Lack of coordination between various authorities

Integration has to be at three levels – physical integration, information integration and ticketing integration.

In India, transportation is handled by a range of authorities, who report vertically to different departments in the state government, and then on to different ministries at the Centre. To an unfortunately great extent, these agencies operate in water tight compartments, focusing exclusively on their work alone, regardless of the impact that may have on the working of other departments, and consequently the impact on the convenience, comfort and safety of the travelling public.

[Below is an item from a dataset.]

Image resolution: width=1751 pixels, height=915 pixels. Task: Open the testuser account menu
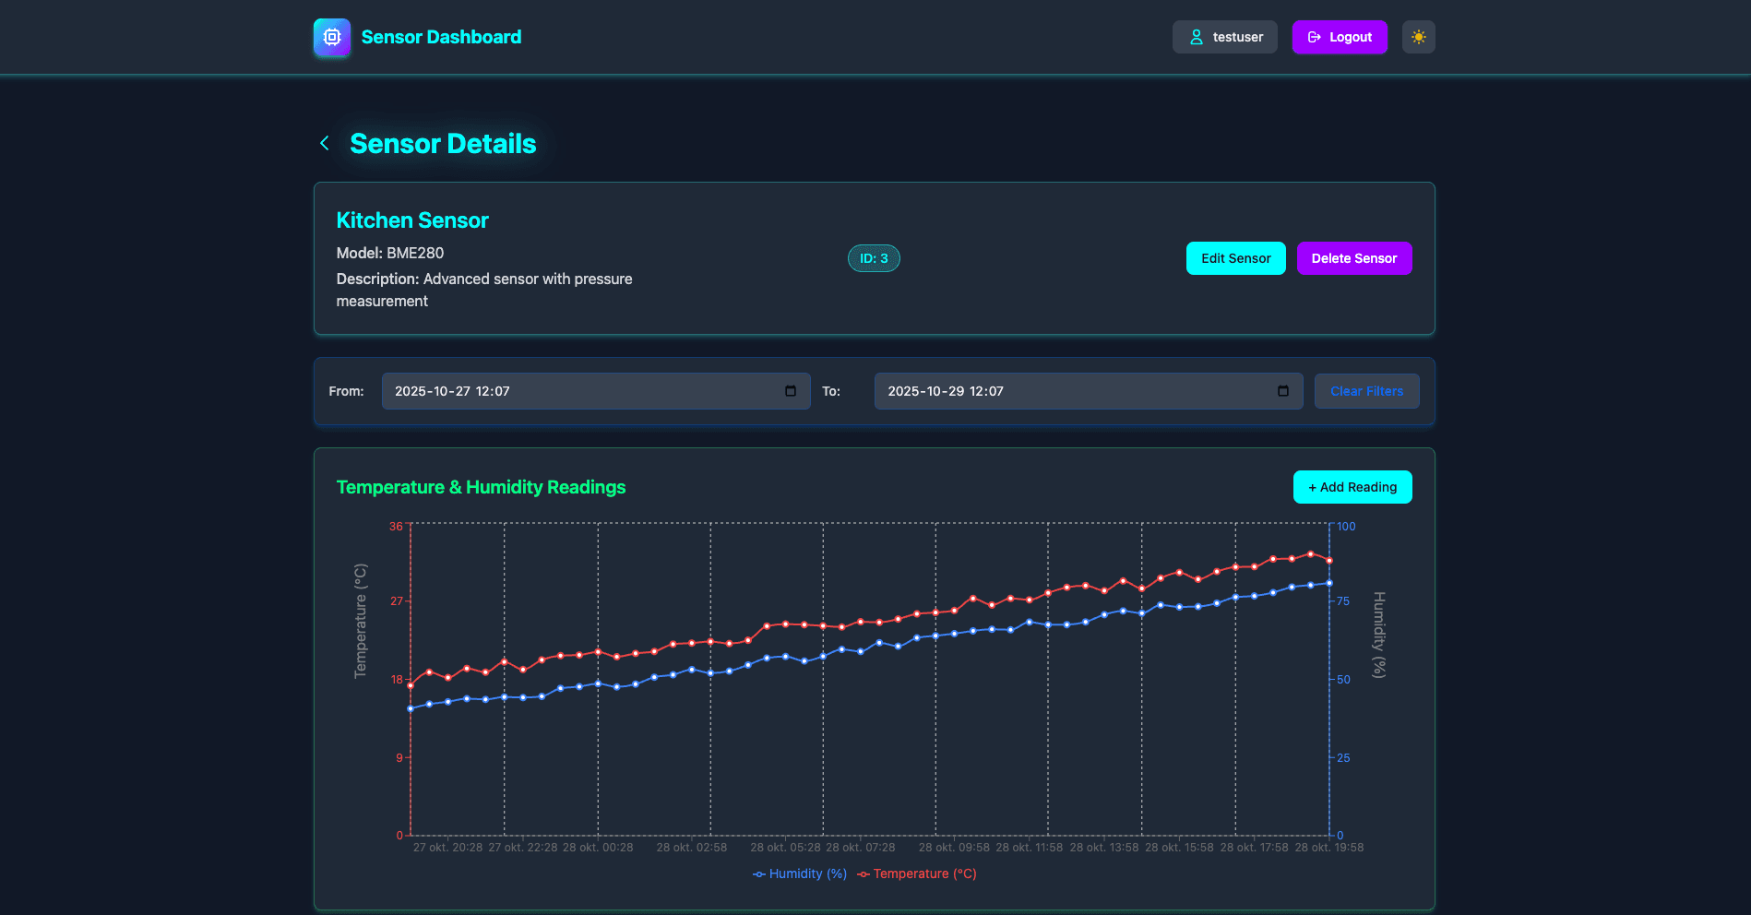pos(1224,37)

What is required is co-ordination between these authorities in the planning of the systems, terminal buildings and routes because none of these transportation systems can operate in isolation. The transportation systems in an urban area need to operate as a composite whole: the metros and suburban trains need to be complemented by the road based systems like bus and autorickshaws/taxis. Where the heavy metro cannot or does not reach, it is necessary for the bus services to provide a feeder service, connecting the further areas to the metro, at timings that meet the requirements of the travelling public. Mode changes should be designed at the convenience of the commuter; metro authorities need to work along with other authorities to locate boarding/alighting points for taxis, auto rickshaws and buses conveniently, and the pathways leading to the metros should be clearly identified and free of obstructions. The exits for passengers should be carefully designed: in denser areas, where the last mile may be just a walk trip, metro exits should be located on more than one street.

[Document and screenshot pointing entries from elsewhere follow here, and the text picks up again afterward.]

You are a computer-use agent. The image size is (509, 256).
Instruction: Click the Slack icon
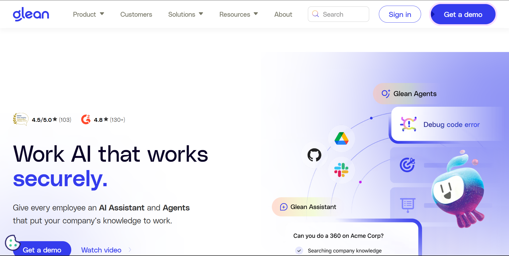click(341, 170)
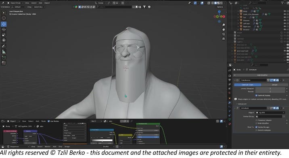The width and height of the screenshot is (289, 158).
Task: Open the Modifiers wrench tab in Properties
Action: 230,102
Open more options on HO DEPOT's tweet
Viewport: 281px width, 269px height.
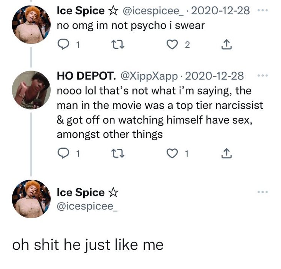click(x=262, y=75)
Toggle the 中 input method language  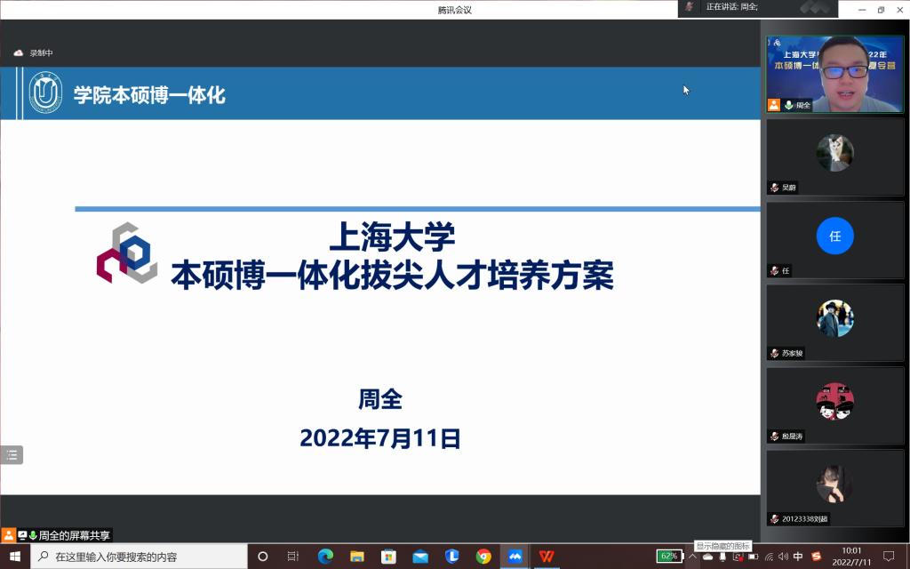point(798,557)
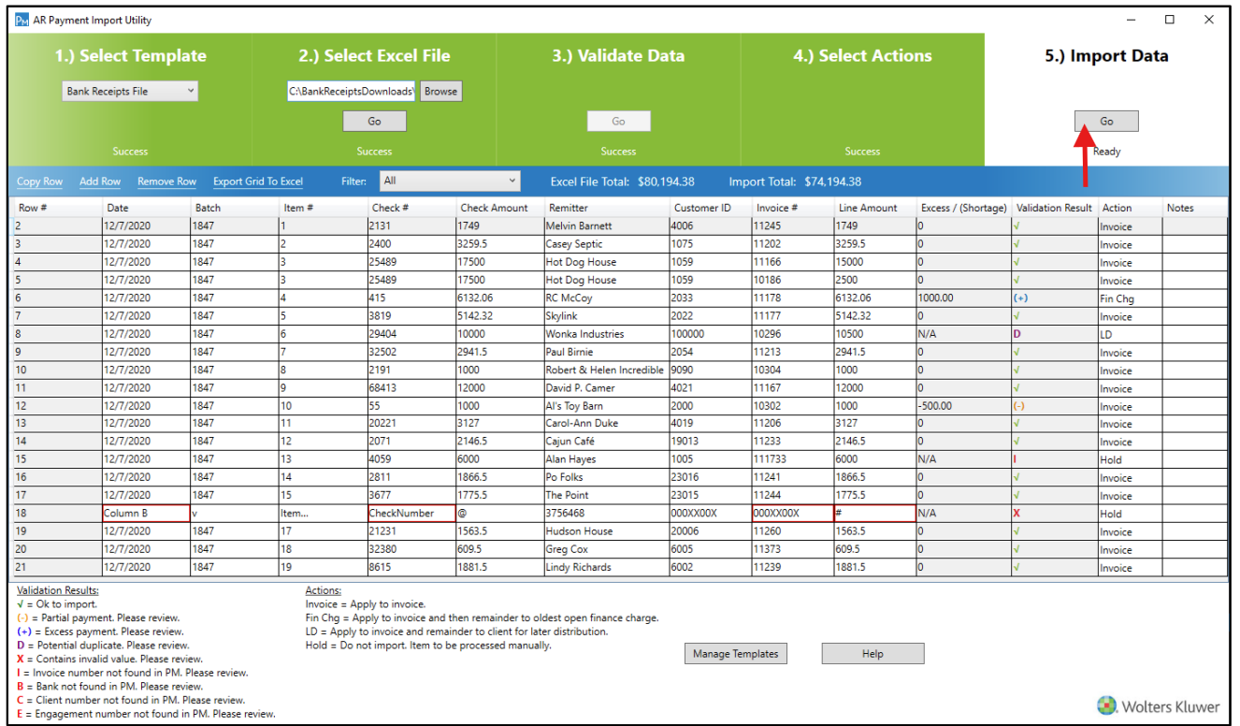This screenshot has width=1240, height=726.
Task: Click the Help button
Action: tap(872, 654)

The current scenario is that passengers alight on the streets from various modes at various locations, and flow towards the entry points of the metro. When the flow of commuters exits the station, they become an uncontrolled sea of humanity, emerging from one or two exits, and then flowing at random over the surface streets, to reach their destination. If they are allowed to select their exits within the metro station itself, the volume emerging at each exit on the surface will be smaller, and the commuters will have a much shorter distance to walk to their final destination. In the absence of this, they look for another form of transport, or just take over the streets, causing delays to the surface transport and increasing the risk of accidents. If the distance to be covered here is inconveniently long or the inconveniences imposed are large enough, they will simply eschew the metro for a car trip, rather than risk life and limb on treacherous footpaths. People will also tend to use a motorised mode to avoid the inconvenience of frequent changes of modes.

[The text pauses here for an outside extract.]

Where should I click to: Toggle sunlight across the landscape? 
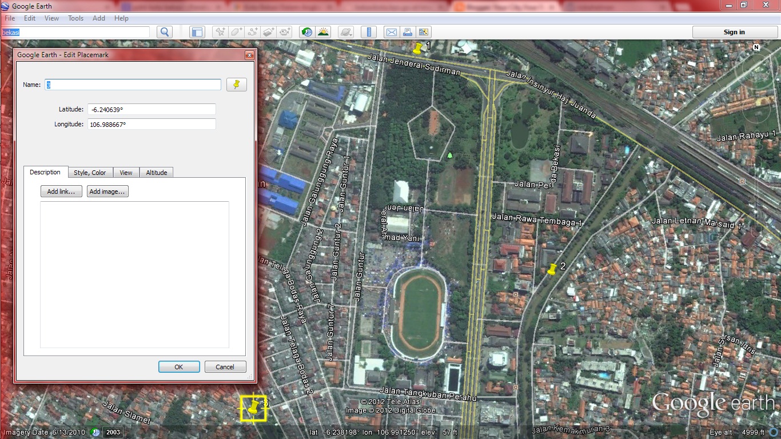point(324,32)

The authorities are working on a common ticket that can be used on the trains/metros as well as the buses, and to an extent also on the taxis, but the physical integration, which actually causes greatest discomfort and is more time consuming, is almost completely absent. Information integration requires that passengers be able to access real-time information on the most convenient mode for completion of their journey on their cell phone, or on boards that can be noticed and read from a distance. This information should include the location of the mode, its timing, its route and the time taken to reach the destination. If this is available, the commuter will be in a position to plan his journey more efficiently.

Early implementation of Unified Metropolitan Transport Authority

In recognition of these stumbling blocks, the National Urban Transport Policy has recommended the setting up of a Unified Metropolitan Transport Authority (UMTA). Several cities have set up some form of UMTA, but these are more like committees that have no statutory powers, and therefore there is no real coordination of planning or dove-tailing of design that takes place. Early implementation of UMTA is required if this co-ordinated planning is to become a reality, and the metros are to become efficient transportation systems that make commuting a stress-free experience.


Bina C. Balakrishnan

The writer has over 35 years of work experience as an engineer and a planner and has been working as a transport consultant.